Joseph C. Smith (1875–1932) was an American dancer, musical theatre actor, and choreographer. He introduced tango to the United States in 1911. In a letter to the New York Times he claimed that he introduced it at the Winter Garden Theatre, dancing with Dorothy Jardon, in the show called Review of 1911. He was the son of George Washington Smith (1820-1899), America's first male ballet star.

==Early life and career==
Joseph C. Smith was born in 1875; one of ten children born to the American ballet dancer George Washington Smith.

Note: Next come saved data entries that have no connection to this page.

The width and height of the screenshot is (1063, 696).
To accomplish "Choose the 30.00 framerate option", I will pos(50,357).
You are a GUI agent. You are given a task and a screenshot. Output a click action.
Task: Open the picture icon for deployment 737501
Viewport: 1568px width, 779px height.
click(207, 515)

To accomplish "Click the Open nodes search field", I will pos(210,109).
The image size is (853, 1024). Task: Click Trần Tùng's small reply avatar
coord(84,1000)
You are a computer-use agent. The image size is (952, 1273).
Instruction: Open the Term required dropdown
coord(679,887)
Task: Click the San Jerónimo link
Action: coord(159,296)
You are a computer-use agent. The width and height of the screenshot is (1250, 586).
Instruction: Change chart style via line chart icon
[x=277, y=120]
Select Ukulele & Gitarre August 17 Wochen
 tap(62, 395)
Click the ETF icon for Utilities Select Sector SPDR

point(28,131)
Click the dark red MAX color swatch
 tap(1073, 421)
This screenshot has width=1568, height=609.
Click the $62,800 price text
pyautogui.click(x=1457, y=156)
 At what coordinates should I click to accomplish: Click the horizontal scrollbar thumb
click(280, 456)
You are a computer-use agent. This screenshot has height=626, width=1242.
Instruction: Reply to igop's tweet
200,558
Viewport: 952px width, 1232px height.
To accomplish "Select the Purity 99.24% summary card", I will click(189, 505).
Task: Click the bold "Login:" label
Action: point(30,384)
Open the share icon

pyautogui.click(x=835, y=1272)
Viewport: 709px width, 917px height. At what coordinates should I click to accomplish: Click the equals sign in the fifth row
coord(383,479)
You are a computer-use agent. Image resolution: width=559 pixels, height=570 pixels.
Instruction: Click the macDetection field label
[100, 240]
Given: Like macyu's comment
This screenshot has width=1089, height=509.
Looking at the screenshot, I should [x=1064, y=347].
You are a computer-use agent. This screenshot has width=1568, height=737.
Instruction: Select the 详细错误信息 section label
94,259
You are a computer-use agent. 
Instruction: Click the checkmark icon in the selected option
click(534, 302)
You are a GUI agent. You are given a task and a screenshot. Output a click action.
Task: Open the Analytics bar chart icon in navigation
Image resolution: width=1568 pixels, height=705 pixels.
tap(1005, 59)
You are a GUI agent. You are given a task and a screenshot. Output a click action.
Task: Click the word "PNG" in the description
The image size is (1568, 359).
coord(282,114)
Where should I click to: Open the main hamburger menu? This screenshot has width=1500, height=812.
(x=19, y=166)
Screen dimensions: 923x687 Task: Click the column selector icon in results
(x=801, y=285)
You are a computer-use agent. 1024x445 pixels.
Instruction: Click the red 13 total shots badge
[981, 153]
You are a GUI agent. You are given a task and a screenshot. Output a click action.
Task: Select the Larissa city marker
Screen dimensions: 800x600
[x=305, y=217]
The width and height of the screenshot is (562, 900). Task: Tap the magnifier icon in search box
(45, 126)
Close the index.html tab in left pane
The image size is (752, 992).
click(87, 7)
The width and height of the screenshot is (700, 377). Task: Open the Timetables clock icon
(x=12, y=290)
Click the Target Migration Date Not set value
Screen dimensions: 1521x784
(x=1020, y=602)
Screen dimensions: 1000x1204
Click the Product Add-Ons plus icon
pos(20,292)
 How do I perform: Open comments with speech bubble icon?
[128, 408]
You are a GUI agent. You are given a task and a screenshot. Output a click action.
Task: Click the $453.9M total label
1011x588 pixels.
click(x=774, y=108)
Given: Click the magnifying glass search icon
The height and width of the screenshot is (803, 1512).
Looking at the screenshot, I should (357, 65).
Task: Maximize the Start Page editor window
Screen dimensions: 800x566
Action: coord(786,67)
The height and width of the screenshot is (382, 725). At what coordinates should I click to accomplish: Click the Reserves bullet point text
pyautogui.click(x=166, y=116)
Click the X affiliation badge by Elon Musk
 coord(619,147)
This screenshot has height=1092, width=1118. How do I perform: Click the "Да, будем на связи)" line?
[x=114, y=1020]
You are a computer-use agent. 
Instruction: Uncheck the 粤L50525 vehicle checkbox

Against the wishes of his mother, Smith was trained by his father as a dancer and actor; learning ballet and skills in stage combat and the art of the harlequin. He also was an accomplished horseman, and became proficient in trick riding. He began his career as a ballet dancer in Europe, ultimately performing in classical ballets at La Scala in Milan and on the London stage.

After returning to America, Smith was a choreographer for Broadway from 1902 through 1914. The first show he choreographed was the musical The Show Girl, or The Cap of Fortune which premiered at Wallack's Theatre on May 5, 1902. Some of the other productions he choreographed included the opera Red Feather (1903, Lyric Theatre), the operetta Vera Violetta (1911, Winter Garden Theatre), and the musicals The Sultan of Sulu (1902, Wallack's Theatre), Coming Thro' the Rye (1906, Herald Square Theatre), The Ziegfeld Follies of 1907, The-Merry-Go-Round (1908, Circle Theatre), A Certain Party (1911, Wallack's Theatre) and My Little Friend (1913, New Amsterdam Theatre). The final Broadway musical he choreographed was Victor Herbert's The Only Girl (1914, Lyric Theatre).

Smith was also a musical theatre actor; portraying characters that heavily featured his dancing abilities. He first performed on Broadway as one of the Apache Dancers in the musical The Queen of the Moulin Rouge at the Circle Theatre in 1908-1909. His first character role was as Bobby in the musical Madame Sherry at the New Amsterdam Theatre in 1910-1911. His other Broadway roles included Charles Bigroll in Over the River (1912), I. Ketchum in The Whirl of New York (1921), and Moe Zimmermann in Sidewalks of New York (1927-1928). He was also a featured dancer in the ensemble of several other musicals in the 1910s and 1920s.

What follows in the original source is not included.